Written problem:
Retype the records starting at the line that contains "dictates [562, 617]" and ending with the last line of the records, copying each line exactly.

>>>>>

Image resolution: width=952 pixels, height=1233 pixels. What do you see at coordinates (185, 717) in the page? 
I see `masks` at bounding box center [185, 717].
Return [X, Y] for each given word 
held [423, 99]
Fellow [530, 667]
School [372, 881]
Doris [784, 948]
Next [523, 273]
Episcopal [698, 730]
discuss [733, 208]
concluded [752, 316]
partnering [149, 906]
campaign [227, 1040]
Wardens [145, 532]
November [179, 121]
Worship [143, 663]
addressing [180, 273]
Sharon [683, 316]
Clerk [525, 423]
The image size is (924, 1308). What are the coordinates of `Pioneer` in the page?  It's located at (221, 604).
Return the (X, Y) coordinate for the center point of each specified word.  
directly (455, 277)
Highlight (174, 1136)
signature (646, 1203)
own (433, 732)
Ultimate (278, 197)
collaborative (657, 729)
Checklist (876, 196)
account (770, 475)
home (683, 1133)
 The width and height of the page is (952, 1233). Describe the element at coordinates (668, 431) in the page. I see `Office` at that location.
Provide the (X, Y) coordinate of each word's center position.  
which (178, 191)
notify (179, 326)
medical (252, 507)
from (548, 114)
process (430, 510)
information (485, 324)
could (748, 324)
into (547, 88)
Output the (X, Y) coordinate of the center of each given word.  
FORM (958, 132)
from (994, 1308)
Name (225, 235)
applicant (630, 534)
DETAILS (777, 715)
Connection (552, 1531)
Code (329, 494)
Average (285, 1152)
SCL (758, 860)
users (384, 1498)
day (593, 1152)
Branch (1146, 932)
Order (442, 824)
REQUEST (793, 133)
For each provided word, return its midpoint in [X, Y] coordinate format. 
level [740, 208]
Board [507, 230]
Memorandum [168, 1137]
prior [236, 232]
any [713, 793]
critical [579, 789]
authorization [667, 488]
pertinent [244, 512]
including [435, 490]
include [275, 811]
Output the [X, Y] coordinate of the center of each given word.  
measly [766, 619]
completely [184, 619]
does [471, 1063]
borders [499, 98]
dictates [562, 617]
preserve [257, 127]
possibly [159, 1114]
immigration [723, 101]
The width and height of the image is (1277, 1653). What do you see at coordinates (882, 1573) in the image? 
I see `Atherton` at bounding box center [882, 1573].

<<<<<

Correct response:
dictates [562, 617]
preserve [257, 127]
possibly [159, 1114]
immigration [723, 101]
The width and height of the image is (1277, 1653). What do you see at coordinates (882, 1573) in the image? 
I see `Atherton` at bounding box center [882, 1573].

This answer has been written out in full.